# lots n lots o poop



## lizzydeztic (Mar 15, 2007)

for the past few months i could hold my rats for a long time without poopy accidents. now if i have them out for only 10 minutes there's tons of poop all over me. why is this? it's kind of grotesque. it's not just small pellet sized poop either like what is in their cage, before this started i'd find a few marbles here and there and that didn't bother me. now it's like a ton of poo all at once while they clean their faces while sitting on my lap. icky! and my rat ronny likes to sit on my chest and bite my boobs =( lol


----------



## Forensic (Apr 12, 2007)

Are you taking them out at a different time? Maybe they haven't done their business yet?


----------



## lina (May 28, 2007)

My rats will poop on anyone who is new to them I find it funny coz they never do it on me. I tell people to put the rat and the poop back into the cage. After they do this a few times the rats soon learn where to do their muck and it soon stops till the next person. Lol.


----------



## DonnaK (Feb 8, 2007)

The only thing I can think of is something outside of the cage is scaring them?


----------



## codcommando (Feb 7, 2007)

have their been any changes in your room around the time they started this behavior?
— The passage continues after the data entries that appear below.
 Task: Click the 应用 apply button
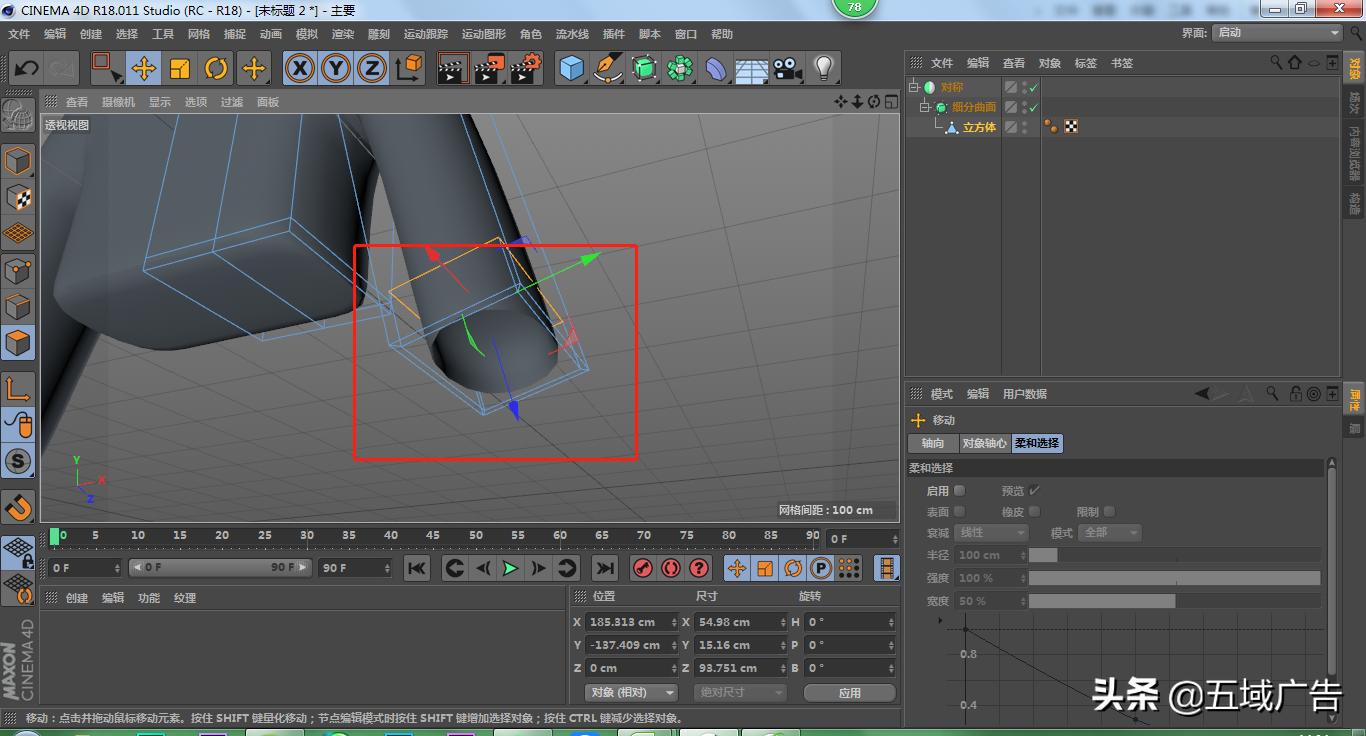pyautogui.click(x=849, y=692)
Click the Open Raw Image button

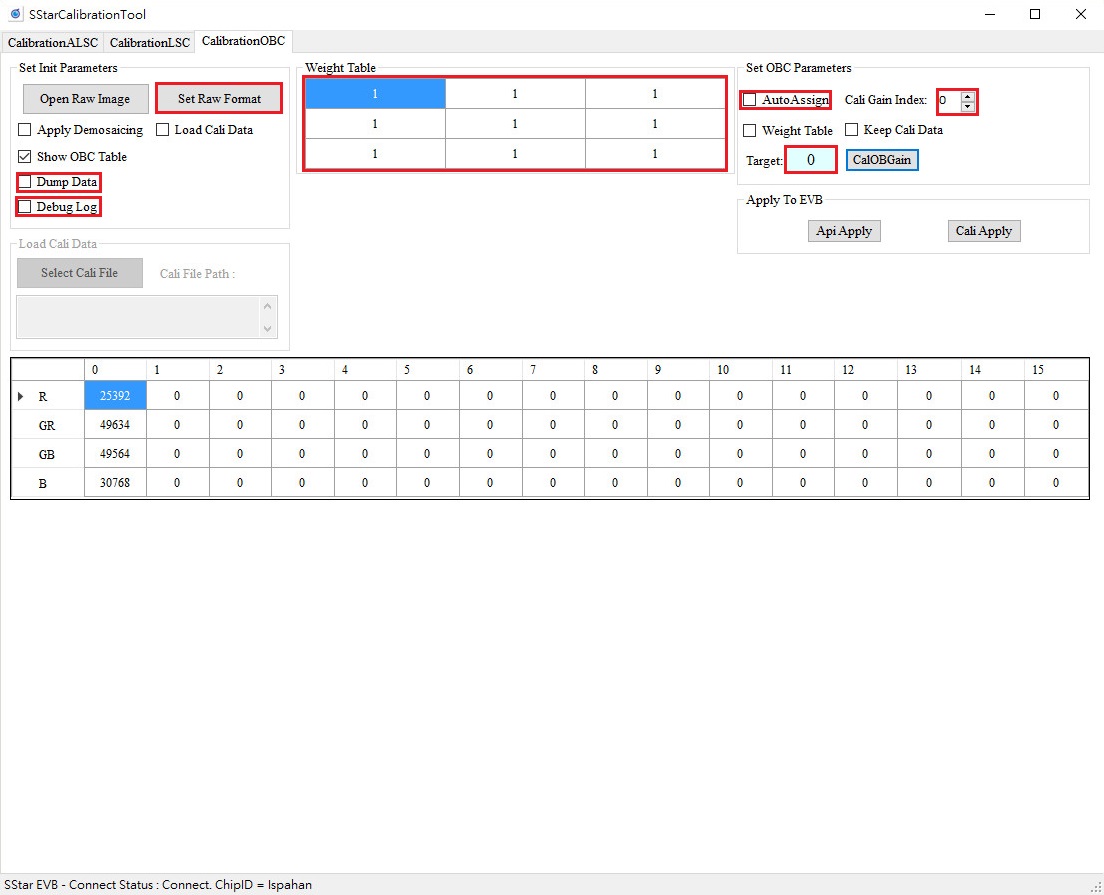click(85, 98)
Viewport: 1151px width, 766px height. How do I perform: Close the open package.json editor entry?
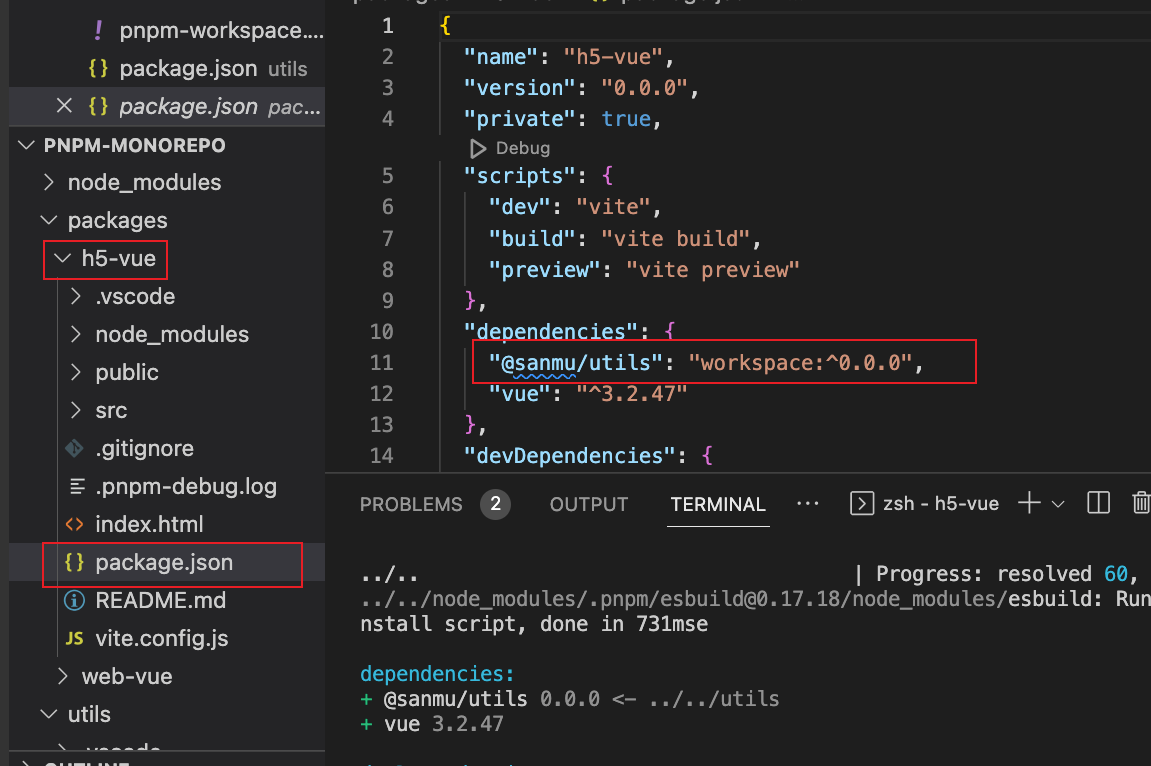[64, 106]
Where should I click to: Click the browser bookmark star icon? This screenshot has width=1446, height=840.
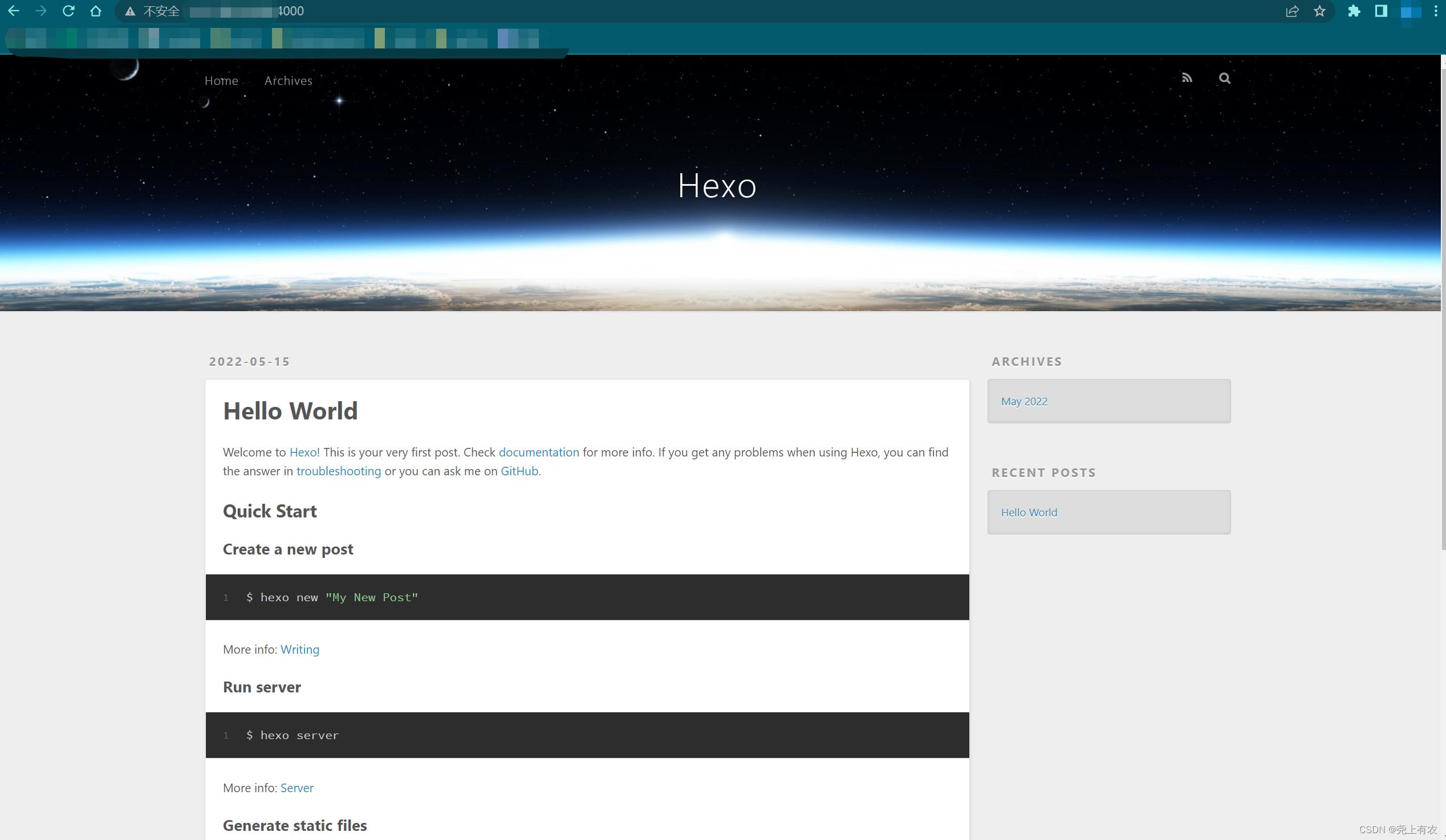click(x=1320, y=11)
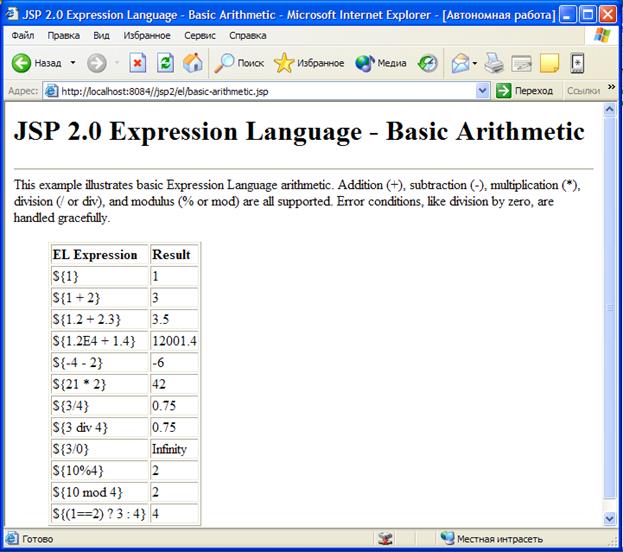Click the vertical scrollbar down arrow
Viewport: 623px width, 552px height.
click(x=610, y=519)
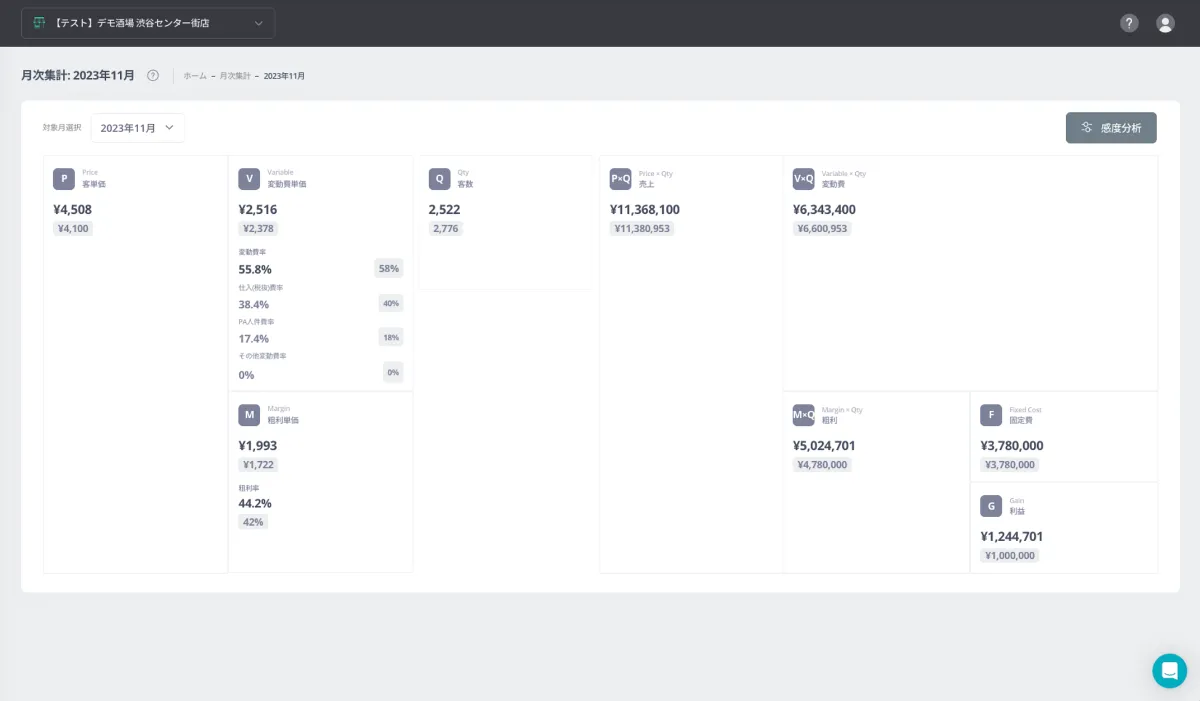Click the V (Variable) badge icon
The height and width of the screenshot is (701, 1200).
pos(249,179)
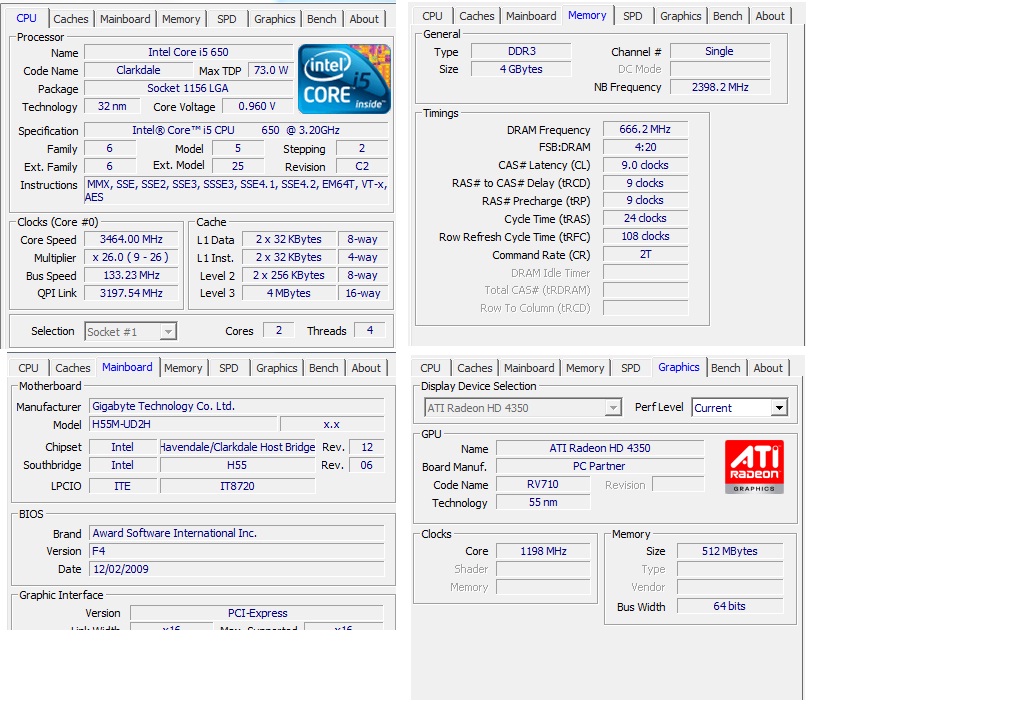Screen dimensions: 1032x708
Task: Switch to Bench tab in the Memory timings window
Action: click(x=727, y=16)
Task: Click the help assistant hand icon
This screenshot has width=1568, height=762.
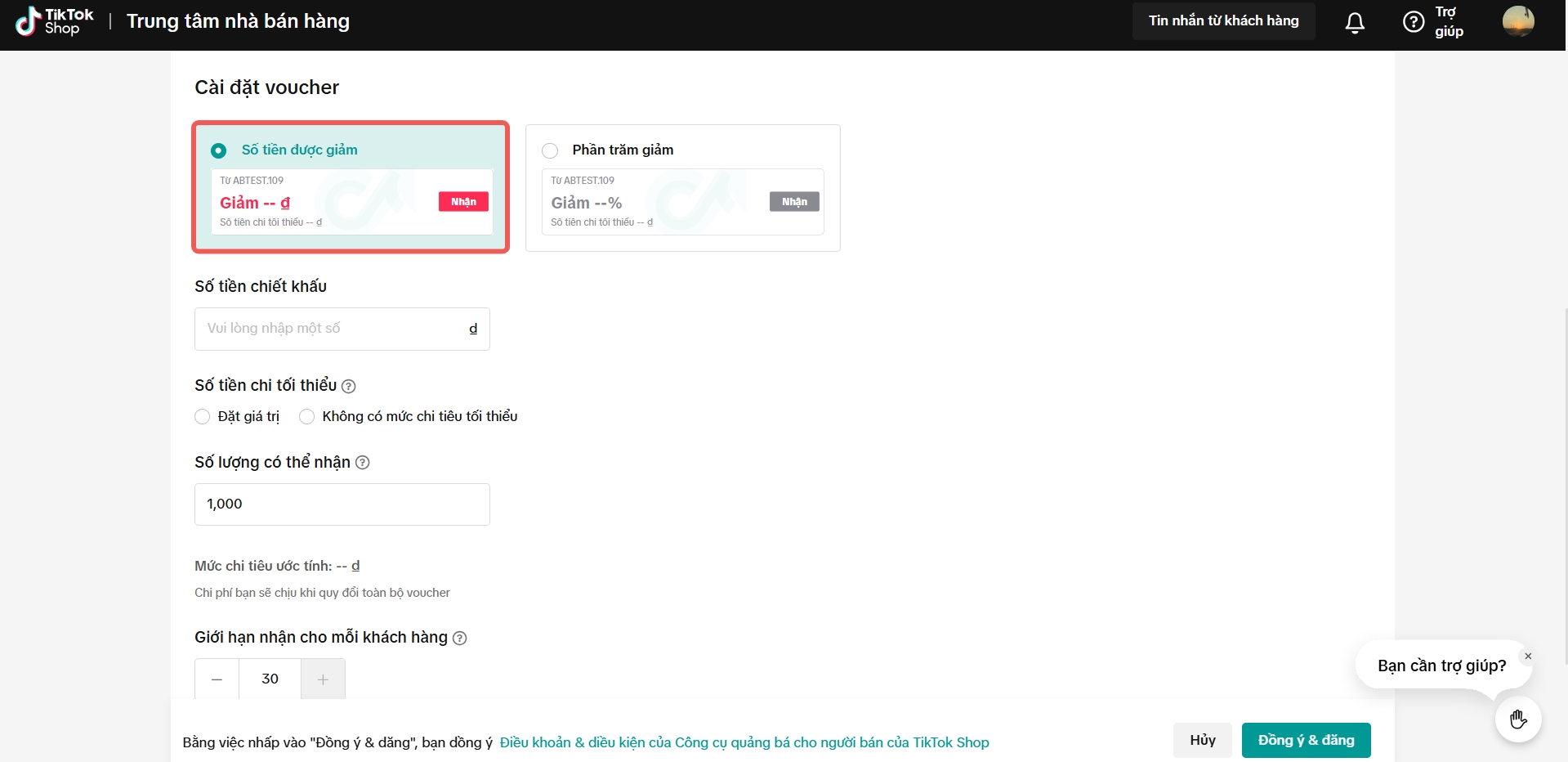Action: [x=1518, y=719]

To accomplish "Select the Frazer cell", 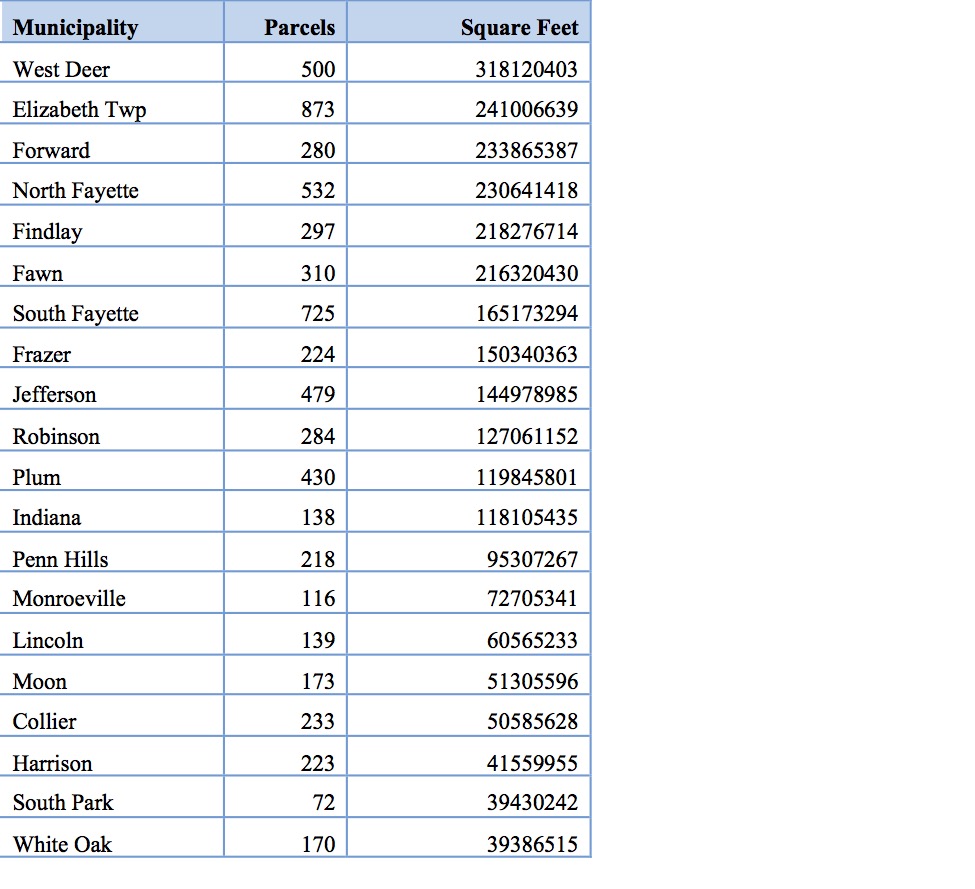I will [42, 354].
If not just nip it in the bud by scolding them and putting them back in their cage when they do it and they should propably stop.


----------



## OnlyOno (Apr 4, 2007)

you can also see them forming a poop right under their tails (well, i can, but picasso doesn't have any hair there, lol) and so when it starts to look like picasso has decided on a scrotum after all, i place her back in the cage for 10 min or so and then i can play with her again, after she has pooped in her cage. i'm not sure how effective this is in actually training your rat to not poop elsewhere, but it works for me.


----------



## lizzydeztic (Mar 15, 2007)

yea i always catch them getting ready to poo when they are on someone else since i'm so protective and always keep an eye on them. on me, however, it's hard since i don't want to hold them in my hands at all times, i let them crawl around on me. i'm going to try to teach them that poo stays in the cage. we have a love seat in their room that i usually put the cage on and open the door to let them come out on their own and there's never poo this way. i want to keep it with this method since i like to let them feel very secure, but whenever i just take them out to sit on my shoulder at the computer they end up pooing. it wasn't like this at first, but it started about 2 months after me getting them. i used to take them out without the cage being by the love seat and they wouldn't poo. im going to test this out and see if it really is happening during certain times of the day. now that i think of it i do notice it happens around 10 at night when they really start to wake up.

thanks you guys.


----------